| Task |
Name every recording studio listed in the text on the Mercury Rev single "Delta Sun Bottleneck Stomp."

| Supplied passage |
Single by Mercury Rev

from the album Deserter's Songs
- Released: January 25, 1999
- Recorded: Tarbox Studios, NRS Studios, Six Hours Studios
- Genre: Alternative rock
- Length: 3:06 (edit) 3:51 (album version)
- Label: V2 Records
- Songwriters: Jimy Chambers, Jonathan Donahue, Sean "Grasshopper" Mackowiak
- Producers: Dave Fridmann, Jonathan Donahue, Aaron Hurwitz

Mercury Rev singles chronology
| "Goddess on a Hiway" (1998) | "Delta Sun Bottleneck Stomp" (1999) | "Opus 40" (1999) |

= Delta Sun Bottleneck Stomp =

"Delta Sun Bottleneck Stomp" is the second single from Mercury Rev's fourth studio album, Deserter's Songs. The single was released in the UK on January 25, 1999, and peaked at number 26 on the UK Singles Chart.

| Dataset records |
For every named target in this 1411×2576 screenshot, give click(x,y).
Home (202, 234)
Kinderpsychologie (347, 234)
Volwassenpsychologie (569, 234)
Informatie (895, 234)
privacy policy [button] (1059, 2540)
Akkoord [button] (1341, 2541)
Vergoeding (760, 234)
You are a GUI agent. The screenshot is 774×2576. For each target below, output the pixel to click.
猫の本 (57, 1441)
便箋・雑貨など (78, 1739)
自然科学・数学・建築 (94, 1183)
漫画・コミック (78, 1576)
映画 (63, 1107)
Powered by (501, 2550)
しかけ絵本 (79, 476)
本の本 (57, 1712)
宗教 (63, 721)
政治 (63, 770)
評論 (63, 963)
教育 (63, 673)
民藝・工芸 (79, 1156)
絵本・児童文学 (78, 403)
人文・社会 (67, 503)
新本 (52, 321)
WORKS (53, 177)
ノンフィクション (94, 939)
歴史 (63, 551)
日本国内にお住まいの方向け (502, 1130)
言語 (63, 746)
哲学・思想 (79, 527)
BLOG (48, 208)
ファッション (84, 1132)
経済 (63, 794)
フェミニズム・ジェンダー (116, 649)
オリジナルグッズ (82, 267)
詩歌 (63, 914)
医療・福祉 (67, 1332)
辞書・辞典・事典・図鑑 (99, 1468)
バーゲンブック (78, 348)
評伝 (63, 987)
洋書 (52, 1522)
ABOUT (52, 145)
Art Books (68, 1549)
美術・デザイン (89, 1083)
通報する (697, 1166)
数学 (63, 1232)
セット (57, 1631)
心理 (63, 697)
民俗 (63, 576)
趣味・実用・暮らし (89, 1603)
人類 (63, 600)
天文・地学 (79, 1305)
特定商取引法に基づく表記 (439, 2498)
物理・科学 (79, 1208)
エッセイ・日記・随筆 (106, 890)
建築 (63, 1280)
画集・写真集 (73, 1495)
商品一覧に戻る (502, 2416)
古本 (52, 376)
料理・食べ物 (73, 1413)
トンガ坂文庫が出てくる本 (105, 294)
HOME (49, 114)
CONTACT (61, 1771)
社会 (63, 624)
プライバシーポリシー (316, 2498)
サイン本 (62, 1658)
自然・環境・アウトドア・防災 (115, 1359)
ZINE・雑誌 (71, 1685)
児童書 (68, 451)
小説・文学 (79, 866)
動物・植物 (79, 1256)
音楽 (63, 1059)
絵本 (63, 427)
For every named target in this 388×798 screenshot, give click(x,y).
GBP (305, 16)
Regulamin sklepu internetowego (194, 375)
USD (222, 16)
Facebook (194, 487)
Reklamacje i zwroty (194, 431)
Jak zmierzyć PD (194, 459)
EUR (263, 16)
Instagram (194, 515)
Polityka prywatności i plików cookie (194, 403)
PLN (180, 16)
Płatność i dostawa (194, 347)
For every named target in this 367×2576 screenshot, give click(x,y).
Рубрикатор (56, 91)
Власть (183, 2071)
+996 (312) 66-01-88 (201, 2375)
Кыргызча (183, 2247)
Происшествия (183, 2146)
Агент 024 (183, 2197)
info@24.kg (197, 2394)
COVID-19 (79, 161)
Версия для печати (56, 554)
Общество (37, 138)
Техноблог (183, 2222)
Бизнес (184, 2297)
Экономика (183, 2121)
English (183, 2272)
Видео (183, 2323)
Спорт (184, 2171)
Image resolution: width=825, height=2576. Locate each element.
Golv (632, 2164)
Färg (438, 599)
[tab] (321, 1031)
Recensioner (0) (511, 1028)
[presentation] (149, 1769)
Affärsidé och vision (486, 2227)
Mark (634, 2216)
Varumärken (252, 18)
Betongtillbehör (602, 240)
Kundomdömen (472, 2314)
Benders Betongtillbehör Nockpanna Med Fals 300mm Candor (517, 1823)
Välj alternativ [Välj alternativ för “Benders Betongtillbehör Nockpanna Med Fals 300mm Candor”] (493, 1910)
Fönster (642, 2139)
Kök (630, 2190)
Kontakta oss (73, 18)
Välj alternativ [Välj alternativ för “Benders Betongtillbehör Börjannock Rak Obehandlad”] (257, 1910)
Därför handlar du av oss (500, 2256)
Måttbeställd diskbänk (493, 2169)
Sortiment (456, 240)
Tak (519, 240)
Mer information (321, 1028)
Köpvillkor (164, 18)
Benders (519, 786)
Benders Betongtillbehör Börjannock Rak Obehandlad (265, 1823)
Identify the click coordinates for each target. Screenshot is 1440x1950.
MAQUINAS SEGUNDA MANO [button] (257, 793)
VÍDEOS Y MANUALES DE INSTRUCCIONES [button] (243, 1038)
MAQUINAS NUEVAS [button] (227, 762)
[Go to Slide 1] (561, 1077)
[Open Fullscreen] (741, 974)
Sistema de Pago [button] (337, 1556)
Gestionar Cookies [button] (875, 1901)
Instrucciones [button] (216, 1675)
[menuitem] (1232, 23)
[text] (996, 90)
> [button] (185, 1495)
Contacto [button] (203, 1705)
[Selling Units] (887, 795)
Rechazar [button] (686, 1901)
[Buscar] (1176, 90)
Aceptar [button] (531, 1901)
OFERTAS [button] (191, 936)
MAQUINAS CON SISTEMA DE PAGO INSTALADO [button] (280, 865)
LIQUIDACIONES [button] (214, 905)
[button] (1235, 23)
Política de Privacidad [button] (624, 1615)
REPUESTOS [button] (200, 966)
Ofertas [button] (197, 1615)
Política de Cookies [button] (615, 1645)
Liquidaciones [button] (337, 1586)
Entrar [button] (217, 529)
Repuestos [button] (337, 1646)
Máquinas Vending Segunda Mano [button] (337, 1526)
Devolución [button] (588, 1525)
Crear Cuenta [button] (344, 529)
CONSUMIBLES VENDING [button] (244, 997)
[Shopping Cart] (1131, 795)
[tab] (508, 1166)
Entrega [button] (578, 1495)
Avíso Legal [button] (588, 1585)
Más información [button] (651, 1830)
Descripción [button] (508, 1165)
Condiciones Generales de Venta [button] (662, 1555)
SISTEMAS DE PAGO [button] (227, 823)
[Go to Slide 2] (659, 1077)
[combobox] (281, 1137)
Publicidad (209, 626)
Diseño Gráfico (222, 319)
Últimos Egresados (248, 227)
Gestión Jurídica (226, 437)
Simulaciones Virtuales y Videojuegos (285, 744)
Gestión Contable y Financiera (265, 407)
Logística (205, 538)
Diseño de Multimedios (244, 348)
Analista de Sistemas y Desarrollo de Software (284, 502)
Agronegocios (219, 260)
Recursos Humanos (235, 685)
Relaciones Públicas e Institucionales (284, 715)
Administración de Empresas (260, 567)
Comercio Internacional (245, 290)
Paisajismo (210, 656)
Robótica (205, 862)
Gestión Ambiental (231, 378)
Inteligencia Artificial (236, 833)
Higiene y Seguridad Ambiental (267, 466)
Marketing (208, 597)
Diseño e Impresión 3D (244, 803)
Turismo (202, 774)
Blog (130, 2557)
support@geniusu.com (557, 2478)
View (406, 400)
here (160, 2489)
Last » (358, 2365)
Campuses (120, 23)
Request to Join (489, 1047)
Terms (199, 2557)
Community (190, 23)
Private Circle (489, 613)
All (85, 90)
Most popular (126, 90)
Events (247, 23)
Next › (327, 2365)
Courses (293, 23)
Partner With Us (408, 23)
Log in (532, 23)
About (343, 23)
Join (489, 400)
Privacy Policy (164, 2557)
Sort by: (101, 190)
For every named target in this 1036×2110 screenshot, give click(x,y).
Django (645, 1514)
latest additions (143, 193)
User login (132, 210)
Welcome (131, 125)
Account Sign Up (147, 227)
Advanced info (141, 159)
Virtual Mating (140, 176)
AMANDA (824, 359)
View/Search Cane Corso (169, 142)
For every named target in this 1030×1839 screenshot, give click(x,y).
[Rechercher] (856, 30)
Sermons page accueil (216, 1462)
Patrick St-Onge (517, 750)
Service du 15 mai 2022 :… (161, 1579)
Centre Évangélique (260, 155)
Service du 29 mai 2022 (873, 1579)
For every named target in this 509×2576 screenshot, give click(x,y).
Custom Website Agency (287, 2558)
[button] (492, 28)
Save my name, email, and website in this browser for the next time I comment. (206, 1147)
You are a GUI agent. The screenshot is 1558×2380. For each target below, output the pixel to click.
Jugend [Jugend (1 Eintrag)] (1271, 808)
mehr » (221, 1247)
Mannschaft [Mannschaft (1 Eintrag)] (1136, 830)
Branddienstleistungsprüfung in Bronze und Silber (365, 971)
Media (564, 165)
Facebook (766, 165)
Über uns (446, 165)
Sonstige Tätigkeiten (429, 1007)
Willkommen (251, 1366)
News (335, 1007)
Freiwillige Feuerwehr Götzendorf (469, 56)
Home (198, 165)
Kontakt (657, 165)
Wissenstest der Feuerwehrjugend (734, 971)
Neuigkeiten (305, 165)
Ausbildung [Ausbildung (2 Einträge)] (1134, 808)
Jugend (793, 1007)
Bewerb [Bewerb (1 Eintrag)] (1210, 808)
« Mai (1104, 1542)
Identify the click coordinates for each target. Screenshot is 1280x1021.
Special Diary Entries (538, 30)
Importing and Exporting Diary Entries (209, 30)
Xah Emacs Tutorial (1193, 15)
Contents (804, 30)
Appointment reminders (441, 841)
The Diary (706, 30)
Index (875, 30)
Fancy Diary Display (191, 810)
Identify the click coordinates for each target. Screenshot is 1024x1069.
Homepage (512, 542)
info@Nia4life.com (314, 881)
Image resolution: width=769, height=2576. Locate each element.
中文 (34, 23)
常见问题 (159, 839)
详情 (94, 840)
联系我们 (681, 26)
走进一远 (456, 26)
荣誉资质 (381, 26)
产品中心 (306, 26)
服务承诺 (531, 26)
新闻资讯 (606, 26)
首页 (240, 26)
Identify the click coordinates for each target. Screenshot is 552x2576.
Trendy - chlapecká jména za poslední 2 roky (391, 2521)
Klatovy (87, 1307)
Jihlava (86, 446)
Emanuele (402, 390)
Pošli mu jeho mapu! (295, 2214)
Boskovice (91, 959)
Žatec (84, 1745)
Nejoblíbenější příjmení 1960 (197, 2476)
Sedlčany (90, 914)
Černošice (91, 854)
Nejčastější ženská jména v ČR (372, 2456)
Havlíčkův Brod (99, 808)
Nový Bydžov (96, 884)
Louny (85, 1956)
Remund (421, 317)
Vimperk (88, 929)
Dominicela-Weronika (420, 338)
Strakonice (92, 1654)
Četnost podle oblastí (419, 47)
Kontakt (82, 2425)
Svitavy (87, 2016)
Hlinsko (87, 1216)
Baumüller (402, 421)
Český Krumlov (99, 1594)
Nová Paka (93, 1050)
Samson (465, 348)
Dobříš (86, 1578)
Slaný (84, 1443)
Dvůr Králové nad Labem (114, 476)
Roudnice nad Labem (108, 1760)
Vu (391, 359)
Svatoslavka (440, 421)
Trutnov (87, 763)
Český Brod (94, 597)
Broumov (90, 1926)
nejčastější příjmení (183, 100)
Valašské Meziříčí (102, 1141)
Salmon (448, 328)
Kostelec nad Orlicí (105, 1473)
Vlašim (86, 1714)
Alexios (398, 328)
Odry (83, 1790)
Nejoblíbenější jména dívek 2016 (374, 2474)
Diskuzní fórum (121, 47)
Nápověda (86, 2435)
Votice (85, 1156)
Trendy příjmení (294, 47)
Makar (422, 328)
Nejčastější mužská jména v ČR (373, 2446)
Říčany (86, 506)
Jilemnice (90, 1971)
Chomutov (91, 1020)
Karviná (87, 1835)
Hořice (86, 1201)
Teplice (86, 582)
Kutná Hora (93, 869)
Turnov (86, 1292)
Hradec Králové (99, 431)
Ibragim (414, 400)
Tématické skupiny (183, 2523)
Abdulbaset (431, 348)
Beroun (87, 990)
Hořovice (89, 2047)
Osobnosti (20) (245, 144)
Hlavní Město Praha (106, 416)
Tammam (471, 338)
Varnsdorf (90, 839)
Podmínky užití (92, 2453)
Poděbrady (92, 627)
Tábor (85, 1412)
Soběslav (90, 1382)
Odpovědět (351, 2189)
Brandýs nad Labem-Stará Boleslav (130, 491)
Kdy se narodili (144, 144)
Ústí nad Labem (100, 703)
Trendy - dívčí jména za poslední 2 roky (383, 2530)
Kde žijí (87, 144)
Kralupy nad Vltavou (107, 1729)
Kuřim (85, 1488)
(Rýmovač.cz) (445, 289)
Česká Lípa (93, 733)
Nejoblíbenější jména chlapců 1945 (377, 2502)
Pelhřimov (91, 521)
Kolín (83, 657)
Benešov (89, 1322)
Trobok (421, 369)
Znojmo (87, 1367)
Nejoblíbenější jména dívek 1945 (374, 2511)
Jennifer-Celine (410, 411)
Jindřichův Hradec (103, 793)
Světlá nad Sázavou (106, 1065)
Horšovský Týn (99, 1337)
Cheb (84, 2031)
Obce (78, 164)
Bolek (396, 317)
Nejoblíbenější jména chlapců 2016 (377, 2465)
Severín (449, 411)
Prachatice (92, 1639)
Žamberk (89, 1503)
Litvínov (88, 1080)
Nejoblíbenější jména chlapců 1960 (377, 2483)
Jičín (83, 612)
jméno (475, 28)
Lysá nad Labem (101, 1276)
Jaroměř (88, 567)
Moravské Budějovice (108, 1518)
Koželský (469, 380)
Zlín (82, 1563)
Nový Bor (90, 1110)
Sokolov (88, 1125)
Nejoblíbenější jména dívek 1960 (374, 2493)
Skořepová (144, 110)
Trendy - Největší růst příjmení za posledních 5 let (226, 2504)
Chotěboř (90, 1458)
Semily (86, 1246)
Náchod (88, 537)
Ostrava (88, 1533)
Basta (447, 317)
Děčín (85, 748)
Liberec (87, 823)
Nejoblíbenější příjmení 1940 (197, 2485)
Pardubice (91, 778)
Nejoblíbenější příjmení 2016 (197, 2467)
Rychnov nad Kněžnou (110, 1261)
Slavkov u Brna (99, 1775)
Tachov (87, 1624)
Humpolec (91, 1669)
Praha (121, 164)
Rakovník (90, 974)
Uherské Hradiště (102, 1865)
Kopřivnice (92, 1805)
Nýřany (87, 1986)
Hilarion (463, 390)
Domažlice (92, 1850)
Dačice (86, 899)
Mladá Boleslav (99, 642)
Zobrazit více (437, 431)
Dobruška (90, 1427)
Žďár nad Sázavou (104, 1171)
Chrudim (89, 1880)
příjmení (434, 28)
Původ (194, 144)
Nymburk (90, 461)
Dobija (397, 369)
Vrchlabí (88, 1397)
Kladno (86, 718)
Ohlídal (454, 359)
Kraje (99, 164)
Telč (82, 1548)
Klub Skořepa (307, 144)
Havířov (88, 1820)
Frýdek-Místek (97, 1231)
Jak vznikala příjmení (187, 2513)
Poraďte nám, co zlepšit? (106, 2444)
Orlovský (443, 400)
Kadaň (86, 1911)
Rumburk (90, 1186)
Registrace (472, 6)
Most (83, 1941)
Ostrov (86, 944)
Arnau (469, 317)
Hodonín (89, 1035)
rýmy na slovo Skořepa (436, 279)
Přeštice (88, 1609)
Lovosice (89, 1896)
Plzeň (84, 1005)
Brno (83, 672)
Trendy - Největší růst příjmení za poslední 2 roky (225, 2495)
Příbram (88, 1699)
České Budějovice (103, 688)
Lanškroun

| Result for this exercise |
Tarbox Studios, NRS Studios, Six Hours Studios